### Study material

☆ ☆ ☆ ☆ ☆ ☆ ☆

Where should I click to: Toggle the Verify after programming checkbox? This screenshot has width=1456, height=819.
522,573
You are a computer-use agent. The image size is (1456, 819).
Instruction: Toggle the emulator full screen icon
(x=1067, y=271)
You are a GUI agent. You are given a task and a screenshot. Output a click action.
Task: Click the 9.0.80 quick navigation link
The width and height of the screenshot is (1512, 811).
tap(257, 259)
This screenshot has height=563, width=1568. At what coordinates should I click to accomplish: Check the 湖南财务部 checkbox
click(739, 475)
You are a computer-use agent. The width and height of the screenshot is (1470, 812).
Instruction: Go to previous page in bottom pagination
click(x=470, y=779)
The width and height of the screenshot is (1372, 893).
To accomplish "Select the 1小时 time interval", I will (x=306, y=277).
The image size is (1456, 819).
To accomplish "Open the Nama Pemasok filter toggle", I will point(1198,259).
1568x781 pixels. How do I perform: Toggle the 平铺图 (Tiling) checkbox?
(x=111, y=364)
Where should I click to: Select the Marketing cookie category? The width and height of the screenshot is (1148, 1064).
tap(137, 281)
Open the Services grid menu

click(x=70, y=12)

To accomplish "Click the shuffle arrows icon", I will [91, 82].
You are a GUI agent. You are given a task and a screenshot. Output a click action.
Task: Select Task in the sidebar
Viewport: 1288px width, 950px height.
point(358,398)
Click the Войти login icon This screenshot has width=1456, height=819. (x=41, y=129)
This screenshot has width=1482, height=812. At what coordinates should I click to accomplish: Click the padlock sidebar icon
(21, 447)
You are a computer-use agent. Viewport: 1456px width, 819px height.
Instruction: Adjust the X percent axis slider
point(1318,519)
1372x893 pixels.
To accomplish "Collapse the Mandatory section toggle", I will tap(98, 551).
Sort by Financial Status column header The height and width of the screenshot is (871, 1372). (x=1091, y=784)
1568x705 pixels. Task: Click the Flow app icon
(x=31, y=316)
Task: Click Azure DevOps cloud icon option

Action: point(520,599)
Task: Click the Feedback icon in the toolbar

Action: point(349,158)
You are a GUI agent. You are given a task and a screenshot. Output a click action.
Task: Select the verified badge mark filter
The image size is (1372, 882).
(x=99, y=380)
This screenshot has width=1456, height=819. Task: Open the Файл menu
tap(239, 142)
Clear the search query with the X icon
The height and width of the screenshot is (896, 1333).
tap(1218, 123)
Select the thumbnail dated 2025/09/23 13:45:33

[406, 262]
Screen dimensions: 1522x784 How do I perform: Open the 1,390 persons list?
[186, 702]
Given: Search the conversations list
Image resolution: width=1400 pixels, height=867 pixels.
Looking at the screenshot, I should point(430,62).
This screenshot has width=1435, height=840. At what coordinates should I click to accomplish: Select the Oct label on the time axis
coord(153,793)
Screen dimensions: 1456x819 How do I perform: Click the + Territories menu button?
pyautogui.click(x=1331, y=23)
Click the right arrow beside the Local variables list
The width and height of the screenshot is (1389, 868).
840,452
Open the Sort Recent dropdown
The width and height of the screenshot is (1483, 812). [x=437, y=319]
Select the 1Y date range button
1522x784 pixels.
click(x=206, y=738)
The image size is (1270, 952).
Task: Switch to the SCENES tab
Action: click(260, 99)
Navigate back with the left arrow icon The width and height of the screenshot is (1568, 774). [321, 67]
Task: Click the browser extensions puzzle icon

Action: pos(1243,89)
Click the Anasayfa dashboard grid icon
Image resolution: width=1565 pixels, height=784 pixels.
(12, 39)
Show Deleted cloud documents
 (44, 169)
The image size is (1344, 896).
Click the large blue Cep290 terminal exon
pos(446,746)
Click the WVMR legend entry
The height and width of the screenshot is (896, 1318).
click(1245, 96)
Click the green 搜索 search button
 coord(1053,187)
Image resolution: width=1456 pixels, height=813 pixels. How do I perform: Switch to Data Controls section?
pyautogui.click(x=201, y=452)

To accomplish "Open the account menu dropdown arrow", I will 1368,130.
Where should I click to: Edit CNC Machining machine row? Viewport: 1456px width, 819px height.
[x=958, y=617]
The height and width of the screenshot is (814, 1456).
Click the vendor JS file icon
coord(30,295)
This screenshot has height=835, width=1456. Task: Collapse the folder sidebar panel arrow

☆ ☆ ☆ ☆ ☆ ☆ ☆

### Exercise brief
Every line of the data should be output exactly as it was given.

### Answer to this problem
Where should I click to: Toggle the Verify after programming checkbox? This screenshot has width=1456, height=819.
522,573
You are a computer-use agent. The image size is (1456, 819).
Instruction: Toggle the emulator full screen icon
(x=1067, y=271)
You are a GUI agent. You are given a task and a screenshot. Output a click action.
Task: Click the 9.0.80 quick navigation link
The width and height of the screenshot is (1512, 811).
tap(257, 259)
This screenshot has height=563, width=1568. At what coordinates should I click to accomplish: Check the 湖南财务部 checkbox
click(739, 475)
You are a computer-use agent. The width and height of the screenshot is (1470, 812).
Instruction: Go to previous page in bottom pagination
click(x=470, y=779)
The width and height of the screenshot is (1372, 893).
To accomplish "Select the 1小时 time interval", I will (x=306, y=277).
The image size is (1456, 819).
To accomplish "Open the Nama Pemasok filter toggle", I will point(1198,259).
1568x781 pixels. How do I perform: Toggle the 平铺图 (Tiling) checkbox?
(x=111, y=364)
Where should I click to: Select the Marketing cookie category? The width and height of the screenshot is (1148, 1064).
tap(137, 281)
Open the Services grid menu

click(x=70, y=12)

To accomplish "Click the shuffle arrows icon", I will [91, 82].
You are a GUI agent. You are given a task and a screenshot. Output a click action.
Task: Select Task in the sidebar
Viewport: 1288px width, 950px height.
point(358,398)
Click the Войти login icon This screenshot has width=1456, height=819. (x=41, y=129)
This screenshot has width=1482, height=812. At what coordinates should I click to accomplish: Click the padlock sidebar icon
(21, 447)
You are a computer-use agent. Viewport: 1456px width, 819px height.
Instruction: Adjust the X percent axis slider
point(1318,519)
1372x893 pixels.
To accomplish "Collapse the Mandatory section toggle", I will tap(98, 551).
Sort by Financial Status column header The height and width of the screenshot is (871, 1372). (x=1091, y=784)
1568x705 pixels. Task: Click the Flow app icon
(x=31, y=316)
Task: Click Azure DevOps cloud icon option

Action: point(520,599)
Task: Click the Feedback icon in the toolbar

Action: point(349,158)
You are a GUI agent. You are given a task and a screenshot. Output a click action.
Task: Select the verified badge mark filter
The image size is (1372, 882).
(x=99, y=380)
This screenshot has width=1456, height=819. Task: Open the Файл menu
tap(239, 142)
Clear the search query with the X icon
The height and width of the screenshot is (896, 1333).
tap(1218, 123)
Select the thumbnail dated 2025/09/23 13:45:33

[406, 262]
Screen dimensions: 1522x784 How do I perform: Open the 1,390 persons list?
[186, 702]
Given: Search the conversations list
Image resolution: width=1400 pixels, height=867 pixels.
Looking at the screenshot, I should point(430,62).
This screenshot has width=1435, height=840. At what coordinates should I click to accomplish: Select the Oct label on the time axis
coord(153,793)
Screen dimensions: 1456x819 How do I perform: Click the + Territories menu button?
pyautogui.click(x=1331, y=23)
Click the right arrow beside the Local variables list
The width and height of the screenshot is (1389, 868).
840,452
Open the Sort Recent dropdown
The width and height of the screenshot is (1483, 812). [x=437, y=319]
Select the 1Y date range button
1522x784 pixels.
click(x=206, y=738)
The image size is (1270, 952).
Task: Switch to the SCENES tab
Action: click(260, 99)
Navigate back with the left arrow icon The width and height of the screenshot is (1568, 774). [321, 67]
Task: Click the browser extensions puzzle icon

Action: pos(1243,89)
Click the Anasayfa dashboard grid icon
Image resolution: width=1565 pixels, height=784 pixels.
(12, 39)
Show Deleted cloud documents
 (44, 169)
The image size is (1344, 896).
Click the large blue Cep290 terminal exon
pos(446,746)
Click the WVMR legend entry
The height and width of the screenshot is (896, 1318).
click(1245, 96)
Click the green 搜索 search button
 coord(1053,187)
Image resolution: width=1456 pixels, height=813 pixels. How do I perform: Switch to Data Controls section?
pyautogui.click(x=201, y=452)

To accomplish "Open the account menu dropdown arrow", I will 1368,130.
Where should I click to: Edit CNC Machining machine row? Viewport: 1456px width, 819px height.
[x=958, y=617]
The height and width of the screenshot is (814, 1456).
Click the vendor JS file icon
coord(30,295)
This screenshot has height=835, width=1456. Task: Collapse the folder sidebar panel arrow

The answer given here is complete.